Woodford retired from the prison system in 2006 and has since become a leading advocate for repeal of the death penalty in California, helping launch the SAFE California Campaign.

She pointed out that voters in Marin, San Francisco and Los Angeles overwhelmingly voted in favor of Prop. 34, and said she believes it would have passed if the campaign had had enough money for TV and radio ads in counties where it lost, like San Diego and Sacramento.

"If we just had a couple million more dollars, we would have won," she said.

Her talk was sponsored jointly by the Marin Chapter of the American Civil Liberties Union and Mill Valley Seniors for Peace. Woodford didn't say when the anti-death penalty forces would put another initiative on the ballot.
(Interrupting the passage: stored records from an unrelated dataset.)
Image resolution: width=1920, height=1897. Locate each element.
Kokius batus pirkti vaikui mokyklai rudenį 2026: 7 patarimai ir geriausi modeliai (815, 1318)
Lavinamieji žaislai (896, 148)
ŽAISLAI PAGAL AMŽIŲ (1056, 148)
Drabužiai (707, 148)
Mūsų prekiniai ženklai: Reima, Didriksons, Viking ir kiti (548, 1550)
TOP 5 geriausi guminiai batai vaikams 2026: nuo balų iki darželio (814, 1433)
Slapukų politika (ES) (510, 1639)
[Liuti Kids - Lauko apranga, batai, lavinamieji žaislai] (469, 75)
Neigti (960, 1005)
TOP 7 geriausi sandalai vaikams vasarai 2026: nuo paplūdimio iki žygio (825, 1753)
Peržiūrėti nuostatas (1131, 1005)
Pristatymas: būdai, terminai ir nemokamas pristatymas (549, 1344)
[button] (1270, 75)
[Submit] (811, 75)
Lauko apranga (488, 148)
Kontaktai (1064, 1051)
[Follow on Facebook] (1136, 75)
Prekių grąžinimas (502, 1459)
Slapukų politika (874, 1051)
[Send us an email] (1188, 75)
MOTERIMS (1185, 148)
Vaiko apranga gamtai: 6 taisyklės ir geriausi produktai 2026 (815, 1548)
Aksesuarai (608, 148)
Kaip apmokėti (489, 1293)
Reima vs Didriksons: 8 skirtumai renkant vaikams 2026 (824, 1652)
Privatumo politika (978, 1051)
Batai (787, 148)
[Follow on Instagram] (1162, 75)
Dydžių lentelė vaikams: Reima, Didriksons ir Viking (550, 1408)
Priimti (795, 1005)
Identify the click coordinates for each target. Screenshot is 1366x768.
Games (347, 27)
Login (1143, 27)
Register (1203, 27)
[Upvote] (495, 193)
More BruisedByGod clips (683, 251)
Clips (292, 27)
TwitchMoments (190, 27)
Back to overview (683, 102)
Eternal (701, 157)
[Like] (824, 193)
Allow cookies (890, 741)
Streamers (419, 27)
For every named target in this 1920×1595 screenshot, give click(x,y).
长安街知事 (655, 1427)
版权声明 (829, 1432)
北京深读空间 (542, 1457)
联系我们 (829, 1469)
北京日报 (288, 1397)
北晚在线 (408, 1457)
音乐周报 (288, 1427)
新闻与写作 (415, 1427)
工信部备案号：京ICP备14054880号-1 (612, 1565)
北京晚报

But she did say that they may have to fight against one by their opponents first.

"The California District Attorneys Association and the Criminal Justice Legal Foundation have said they intend to file an initiative for the 2014 election that would 'streamline' the appeals process for death penalty cases, much like Florida has recently done," she told the gathering. "If they do file, the SAFE California campaign and our supporters are ready to act. We will have to fight against such an initiative in California."